Start of Material to process
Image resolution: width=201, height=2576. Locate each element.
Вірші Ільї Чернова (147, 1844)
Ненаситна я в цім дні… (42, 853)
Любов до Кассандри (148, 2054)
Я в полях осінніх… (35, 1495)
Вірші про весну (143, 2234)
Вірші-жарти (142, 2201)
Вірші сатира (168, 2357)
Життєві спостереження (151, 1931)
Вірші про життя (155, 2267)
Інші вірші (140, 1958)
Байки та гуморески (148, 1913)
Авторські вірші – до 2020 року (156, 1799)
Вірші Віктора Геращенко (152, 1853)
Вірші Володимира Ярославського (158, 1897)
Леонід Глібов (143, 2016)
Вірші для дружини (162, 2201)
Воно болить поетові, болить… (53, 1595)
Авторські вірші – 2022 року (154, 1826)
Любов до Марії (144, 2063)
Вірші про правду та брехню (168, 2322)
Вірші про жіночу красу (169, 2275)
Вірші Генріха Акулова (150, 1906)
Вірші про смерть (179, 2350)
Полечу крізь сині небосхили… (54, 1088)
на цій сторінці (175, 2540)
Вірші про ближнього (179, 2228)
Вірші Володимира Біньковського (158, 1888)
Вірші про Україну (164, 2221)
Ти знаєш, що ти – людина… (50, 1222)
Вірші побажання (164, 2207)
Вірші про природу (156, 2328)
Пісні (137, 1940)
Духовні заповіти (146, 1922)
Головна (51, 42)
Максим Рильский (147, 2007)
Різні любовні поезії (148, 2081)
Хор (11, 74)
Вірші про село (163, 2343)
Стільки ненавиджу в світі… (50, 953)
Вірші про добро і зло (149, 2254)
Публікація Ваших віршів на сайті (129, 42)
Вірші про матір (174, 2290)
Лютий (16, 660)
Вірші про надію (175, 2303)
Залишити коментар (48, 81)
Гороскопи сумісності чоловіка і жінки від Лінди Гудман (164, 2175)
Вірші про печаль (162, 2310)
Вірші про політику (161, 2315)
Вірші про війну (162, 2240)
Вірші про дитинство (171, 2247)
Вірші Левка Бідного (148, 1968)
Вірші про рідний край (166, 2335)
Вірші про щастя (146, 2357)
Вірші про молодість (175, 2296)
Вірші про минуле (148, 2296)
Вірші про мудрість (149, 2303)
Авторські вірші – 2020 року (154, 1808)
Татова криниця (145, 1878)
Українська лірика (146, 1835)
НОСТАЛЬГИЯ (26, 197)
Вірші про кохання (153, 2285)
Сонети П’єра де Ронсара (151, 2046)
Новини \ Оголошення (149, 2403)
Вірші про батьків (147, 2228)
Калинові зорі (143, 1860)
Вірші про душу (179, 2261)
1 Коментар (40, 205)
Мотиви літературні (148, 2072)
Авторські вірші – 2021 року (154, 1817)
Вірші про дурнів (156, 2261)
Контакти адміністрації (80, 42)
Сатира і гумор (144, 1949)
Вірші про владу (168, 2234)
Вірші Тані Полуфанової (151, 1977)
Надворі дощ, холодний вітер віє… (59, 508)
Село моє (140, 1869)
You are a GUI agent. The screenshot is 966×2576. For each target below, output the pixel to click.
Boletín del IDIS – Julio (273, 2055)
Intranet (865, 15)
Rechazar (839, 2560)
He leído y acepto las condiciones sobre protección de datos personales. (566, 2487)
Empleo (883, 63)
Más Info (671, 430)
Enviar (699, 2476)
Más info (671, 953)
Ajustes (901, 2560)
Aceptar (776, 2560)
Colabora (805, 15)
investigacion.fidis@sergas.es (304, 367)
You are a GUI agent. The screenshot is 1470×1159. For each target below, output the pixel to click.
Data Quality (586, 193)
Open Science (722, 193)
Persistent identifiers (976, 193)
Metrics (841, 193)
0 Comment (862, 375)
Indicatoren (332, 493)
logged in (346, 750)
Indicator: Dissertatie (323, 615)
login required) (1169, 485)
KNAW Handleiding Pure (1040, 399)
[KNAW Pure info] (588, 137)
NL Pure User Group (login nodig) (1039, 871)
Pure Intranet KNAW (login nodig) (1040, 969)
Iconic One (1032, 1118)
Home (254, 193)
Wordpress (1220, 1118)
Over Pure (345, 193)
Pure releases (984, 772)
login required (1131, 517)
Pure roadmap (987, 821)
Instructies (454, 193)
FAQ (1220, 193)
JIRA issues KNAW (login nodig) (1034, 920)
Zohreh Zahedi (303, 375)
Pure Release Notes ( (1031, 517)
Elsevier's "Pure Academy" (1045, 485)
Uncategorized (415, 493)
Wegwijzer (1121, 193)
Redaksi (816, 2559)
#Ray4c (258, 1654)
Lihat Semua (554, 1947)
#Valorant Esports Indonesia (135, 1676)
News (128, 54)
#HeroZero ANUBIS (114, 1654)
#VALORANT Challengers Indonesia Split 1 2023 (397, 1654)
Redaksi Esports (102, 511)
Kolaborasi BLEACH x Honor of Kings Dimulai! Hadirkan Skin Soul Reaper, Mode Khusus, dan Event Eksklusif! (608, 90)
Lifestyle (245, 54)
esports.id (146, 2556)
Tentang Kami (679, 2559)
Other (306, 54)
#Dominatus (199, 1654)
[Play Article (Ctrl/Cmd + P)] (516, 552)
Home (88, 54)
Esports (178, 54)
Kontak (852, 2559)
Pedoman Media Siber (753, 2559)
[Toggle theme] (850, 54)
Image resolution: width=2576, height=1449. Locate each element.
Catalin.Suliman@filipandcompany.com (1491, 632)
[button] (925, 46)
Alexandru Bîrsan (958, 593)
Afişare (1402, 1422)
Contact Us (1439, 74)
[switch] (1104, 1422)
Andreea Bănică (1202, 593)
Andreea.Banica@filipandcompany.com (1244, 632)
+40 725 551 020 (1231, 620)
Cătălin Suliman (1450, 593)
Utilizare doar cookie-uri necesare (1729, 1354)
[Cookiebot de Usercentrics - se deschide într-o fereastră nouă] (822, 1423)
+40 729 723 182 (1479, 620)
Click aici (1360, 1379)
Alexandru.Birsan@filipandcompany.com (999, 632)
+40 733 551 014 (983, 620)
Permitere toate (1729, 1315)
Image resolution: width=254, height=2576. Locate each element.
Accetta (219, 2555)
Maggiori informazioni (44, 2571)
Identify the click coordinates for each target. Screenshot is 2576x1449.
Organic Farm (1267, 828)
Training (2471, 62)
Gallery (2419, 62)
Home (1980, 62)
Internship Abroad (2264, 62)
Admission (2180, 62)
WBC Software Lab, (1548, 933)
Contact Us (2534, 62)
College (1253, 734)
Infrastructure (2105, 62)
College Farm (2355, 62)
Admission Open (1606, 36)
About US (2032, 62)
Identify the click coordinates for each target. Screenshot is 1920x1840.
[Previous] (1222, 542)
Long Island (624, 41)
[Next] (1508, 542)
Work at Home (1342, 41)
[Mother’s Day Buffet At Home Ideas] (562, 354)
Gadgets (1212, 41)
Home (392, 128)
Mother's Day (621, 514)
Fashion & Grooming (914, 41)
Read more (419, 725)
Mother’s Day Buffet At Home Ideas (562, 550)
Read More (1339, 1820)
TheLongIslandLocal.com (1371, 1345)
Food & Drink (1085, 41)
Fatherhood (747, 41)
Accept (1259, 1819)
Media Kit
End of Material to process
Task instructions: The full set of records above must be reproduced exactly in the reply.

Response to this exercise:
Image resolution: width=201, height=2576. Locate each element.
Вірші Ільї Чернова (147, 1844)
Ненаситна я в цім дні… (42, 853)
Любов до Кассандри (148, 2054)
Я в полях осінніх… (35, 1495)
Вірші про весну (143, 2234)
Вірші-жарти (142, 2201)
Вірші сатира (168, 2357)
Життєві спостереження (151, 1931)
Вірші про життя (155, 2267)
Інші вірші (140, 1958)
Байки та гуморески (148, 1913)
Авторські вірші – до 2020 року (156, 1799)
Вірші Віктора Геращенко (152, 1853)
Вірші Володимира Ярославського (158, 1897)
Леонід Глібов (143, 2016)
Вірші для дружини (162, 2201)
Воно болить поетові, болить… (53, 1595)
Авторські вірші – 2022 року (154, 1826)
Любов до Марії (144, 2063)
Вірші про правду та брехню (168, 2322)
Вірші про жіночу красу (169, 2275)
Вірші Генріха Акулова (150, 1906)
Вірші про смерть (179, 2350)
Полечу крізь сині небосхили… (54, 1088)
на цій сторінці (175, 2540)
Вірші про ближнього (179, 2228)
Вірші Володимира Біньковського (158, 1888)
Вірші про Україну (164, 2221)
Ти знаєш, що ти – людина… (50, 1222)
Вірші побажання (164, 2207)
Вірші про природу (156, 2328)
Пісні (137, 1940)
Духовні заповіти (146, 1922)
Головна (51, 42)
Максим Рильский (147, 2007)
Різні любовні поезії (148, 2081)
Хор (11, 74)
Вірші про село (163, 2343)
Стільки ненавиджу в світі… (50, 953)
Вірші про добро і зло (149, 2254)
Публікація Ваших віршів на сайті (129, 42)
Вірші про матір (174, 2290)
Лютий (16, 660)
Вірші про надію (175, 2303)
Залишити коментар (48, 81)
Гороскопи сумісності чоловіка і жінки від Лінди Гудман (164, 2175)
Вірші про печаль (162, 2310)
Вірші про політику (161, 2315)
Вірші про війну (162, 2240)
Вірші про дитинство (171, 2247)
Вірші Левка Бідного (148, 1968)
Вірші про рідний край (166, 2335)
Вірші про щастя (146, 2357)
Вірші про молодість (175, 2296)
Вірші про минуле (148, 2296)
Вірші про мудрість (149, 2303)
Авторські вірші – 2020 року (154, 1808)
Татова криниця (145, 1878)
Українська лірика (146, 1835)
НОСТАЛЬГИЯ (26, 197)
Вірші про кохання (153, 2285)
Сонети П’єра де Ронсара (151, 2046)
Новини \ Оголошення (149, 2403)
Вірші про батьків (147, 2228)
Калинові зорі (143, 1860)
Вірші про душу (179, 2261)
1 Коментар (40, 205)
Мотиви літературні (148, 2072)
Авторські вірші – 2021 року (154, 1817)
Вірші про дурнів (156, 2261)
Контакти адміністрації (80, 42)
Сатира і гумор (144, 1949)
Вірші про владу (168, 2234)
Вірші Тані Полуфанової (151, 1977)
Надворі дощ, холодний вітер віє… (59, 508)
Село моє (140, 1869)
You are a GUI agent. The screenshot is 966×2576. For each target below, output the pixel to click.
Boletín del IDIS – Julio (273, 2055)
Intranet (865, 15)
Rechazar (839, 2560)
He leído y acepto las condiciones sobre protección de datos personales. (566, 2487)
Empleo (883, 63)
Más Info (671, 430)
Enviar (699, 2476)
Más info (671, 953)
Ajustes (901, 2560)
Aceptar (776, 2560)
Colabora (805, 15)
investigacion.fidis@sergas.es (304, 367)
You are a GUI agent. The screenshot is 1470×1159. For each target below, output the pixel to click.
Data Quality (586, 193)
Open Science (722, 193)
Persistent identifiers (976, 193)
Metrics (841, 193)
0 Comment (862, 375)
Indicatoren (332, 493)
logged in (346, 750)
Indicator: Dissertatie (323, 615)
login required) (1169, 485)
KNAW Handleiding Pure (1040, 399)
[KNAW Pure info] (588, 137)
NL Pure User Group (login nodig) (1039, 871)
Pure Intranet KNAW (login nodig) (1040, 969)
Iconic One (1032, 1118)
Home (254, 193)
Wordpress (1220, 1118)
Over Pure (345, 193)
Pure releases (984, 772)
login required (1131, 517)
Pure roadmap (987, 821)
Instructies (454, 193)
FAQ (1220, 193)
JIRA issues KNAW (login nodig) (1034, 920)
Zohreh Zahedi (303, 375)
Pure Release Notes ( (1031, 517)
Elsevier's "Pure Academy" (1045, 485)
Uncategorized (415, 493)
Wegwijzer (1121, 193)
Redaksi (816, 2559)
#Ray4c (258, 1654)
Lihat Semua (554, 1947)
#Valorant Esports Indonesia (135, 1676)
News (128, 54)
#HeroZero ANUBIS (114, 1654)
#VALORANT Challengers Indonesia Split 1 2023 (397, 1654)
Redaksi Esports (102, 511)
Kolaborasi BLEACH x Honor of Kings Dimulai! Hadirkan Skin Soul Reaper, Mode Khusus, dan Event Eksklusif! (608, 90)
Lifestyle (245, 54)
esports.id (146, 2556)
Tentang Kami (679, 2559)
Other (306, 54)
#Dominatus (199, 1654)
[Play Article (Ctrl/Cmd + P)] (516, 552)
Home (88, 54)
Esports (178, 54)
Kontak (852, 2559)
Pedoman Media Siber (753, 2559)
[Toggle theme] (850, 54)
Image resolution: width=2576, height=1449. Locate each element.
Catalin.Suliman@filipandcompany.com (1491, 632)
[button] (925, 46)
Alexandru Bîrsan (958, 593)
Afişare (1402, 1422)
Contact Us (1439, 74)
[switch] (1104, 1422)
Andreea Bănică (1202, 593)
Andreea.Banica@filipandcompany.com (1244, 632)
+40 725 551 020 (1231, 620)
Cătălin Suliman (1450, 593)
Utilizare doar cookie-uri necesare (1729, 1354)
[Cookiebot de Usercentrics - se deschide într-o fereastră nouă] (822, 1423)
+40 729 723 182 (1479, 620)
Click aici (1360, 1379)
Alexandru.Birsan@filipandcompany.com (999, 632)
+40 733 551 014 (983, 620)
Permitere toate (1729, 1315)
Image resolution: width=254, height=2576. Locate each element.
Accetta (219, 2555)
Maggiori informazioni (44, 2571)
Identify the click coordinates for each target. Screenshot is 2576x1449.
Organic Farm (1267, 828)
Training (2471, 62)
Gallery (2419, 62)
Home (1980, 62)
Internship Abroad (2264, 62)
Admission (2180, 62)
WBC Software Lab, (1548, 933)
Contact Us (2534, 62)
College (1253, 734)
Infrastructure (2105, 62)
College Farm (2355, 62)
Admission Open (1606, 36)
About US (2032, 62)
Identify the click coordinates for each target. Screenshot is 1920x1840.
[Previous] (1222, 542)
Long Island (624, 41)
[Next] (1508, 542)
Work at Home (1342, 41)
[Mother’s Day Buffet At Home Ideas] (562, 354)
Gadgets (1212, 41)
Home (392, 128)
Mother's Day (621, 514)
Fashion & Grooming (914, 41)
Read more (419, 725)
Mother’s Day Buffet At Home Ideas (562, 550)
Read More (1339, 1820)
TheLongIslandLocal.com (1371, 1345)
Food & Drink (1085, 41)
Fatherhood (747, 41)
Accept (1259, 1819)
Media Kit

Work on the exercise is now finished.